Pemaparan hari kedua kembali dibawakan oleh dr. Wulandari. Kali ini membawakan temuan terkait angka kejadian positif (positivity rate) pada pasien bergelaja saat rapid test antigen. Ia menyampaikan bahwa selama Januari-Juni 2022 terdapat lebih dari 92 ribu pengguna rapid test antigen dari 42 faskes di Kota Yogyakarta dan Denpasar dengan mayoritas pemeriksaannya adalah untuk skrining. Selain itu, terdapat 18 faskes yang menyediakan data lebih dari 1.200 pasien bergejala infeksi saluran pernapasan akut layaknya influenza atau acute respiratory infection (ARI)/influenza-like-illness (ILI). “Pasien dengan gejala tersebut memiliki positivity rates yang tinggi saat dites menggunakan rapid test antigen,” paparnya.

Sesi pemaparan terakhir di hari kedua ditutup oleh Habibi Rohman Rosyad, S.Kep., M.Sc yang memaparkan tentang pengetahuan dan praktik penyedia layanan kesehatan dalam manajemen penggunaan rapid test antigen. Habibi menggarisbawahi bahwa pengetahuan dan keterampilan tenaga kesehatan terkait pelaksanaan rapid test antigen masih perlu untuk ditingkatkan terutama dengan meningkatkan kualitas pelatihan. Setelah beberapa sesi tanya jawab, para peserta Stakeholder Meeting Studi RAPID-INA dibagi menjadi beberapa kelompok kecil. Untuk selanjutnya ditutup dengan diskusi yang dipimpin oleh Prof. dr. Ari Natalia Probandari, MPH, Ph.D. guna membahas lebih jauh upaya yang bisa dilakukan untuk mengoptimalisasi penggunaan rapid test antigen di Indonesia. Hal-hal yang belum sempat didiskusikan selama sesi ini, akan dibahas lebih lanjut pada sesi diskusi online.

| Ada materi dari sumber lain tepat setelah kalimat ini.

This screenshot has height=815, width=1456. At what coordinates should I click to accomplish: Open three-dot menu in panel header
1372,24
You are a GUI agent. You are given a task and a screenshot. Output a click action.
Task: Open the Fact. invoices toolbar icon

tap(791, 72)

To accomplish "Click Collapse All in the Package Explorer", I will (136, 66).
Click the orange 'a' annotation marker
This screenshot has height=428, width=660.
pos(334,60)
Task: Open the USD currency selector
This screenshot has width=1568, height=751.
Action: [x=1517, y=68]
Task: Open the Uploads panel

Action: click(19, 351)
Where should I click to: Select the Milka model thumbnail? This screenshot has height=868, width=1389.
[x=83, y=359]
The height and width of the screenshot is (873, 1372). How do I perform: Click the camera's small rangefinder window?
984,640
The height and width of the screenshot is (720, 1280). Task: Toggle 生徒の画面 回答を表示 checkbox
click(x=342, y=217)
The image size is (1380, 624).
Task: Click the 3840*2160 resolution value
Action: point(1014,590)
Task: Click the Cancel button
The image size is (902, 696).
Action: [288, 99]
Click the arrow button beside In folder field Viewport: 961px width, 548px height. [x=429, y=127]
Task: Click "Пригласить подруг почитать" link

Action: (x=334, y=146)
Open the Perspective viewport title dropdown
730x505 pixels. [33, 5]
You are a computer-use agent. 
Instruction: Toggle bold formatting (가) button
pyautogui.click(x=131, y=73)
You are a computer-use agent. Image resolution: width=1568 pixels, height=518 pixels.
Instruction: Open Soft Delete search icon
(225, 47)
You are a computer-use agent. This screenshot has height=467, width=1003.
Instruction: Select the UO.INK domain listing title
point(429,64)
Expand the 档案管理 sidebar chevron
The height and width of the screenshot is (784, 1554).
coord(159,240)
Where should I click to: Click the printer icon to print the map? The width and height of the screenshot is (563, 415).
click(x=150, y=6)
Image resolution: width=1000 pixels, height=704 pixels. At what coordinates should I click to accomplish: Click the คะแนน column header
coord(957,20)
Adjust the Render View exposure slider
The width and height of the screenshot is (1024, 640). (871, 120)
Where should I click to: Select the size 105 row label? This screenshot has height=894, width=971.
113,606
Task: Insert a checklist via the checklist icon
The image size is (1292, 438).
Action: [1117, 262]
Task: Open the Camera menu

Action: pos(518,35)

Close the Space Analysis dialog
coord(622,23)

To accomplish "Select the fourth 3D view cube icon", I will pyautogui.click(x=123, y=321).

*Studi RAPID INA merupakan sebuah penelitian yang didanai oleh The Foundation for Innovative New Diagnostics (FIND), aliansi global untuk diagnostik, dalam konteks peran mereka yang lebih luas dalam percepatan akses ke alat COVID-19 global Accelerator. Pandangan yang diungkapkan oleh penulis dalam studi ini belum tentu mencerminkan pandangan dari lembaga pendanaan.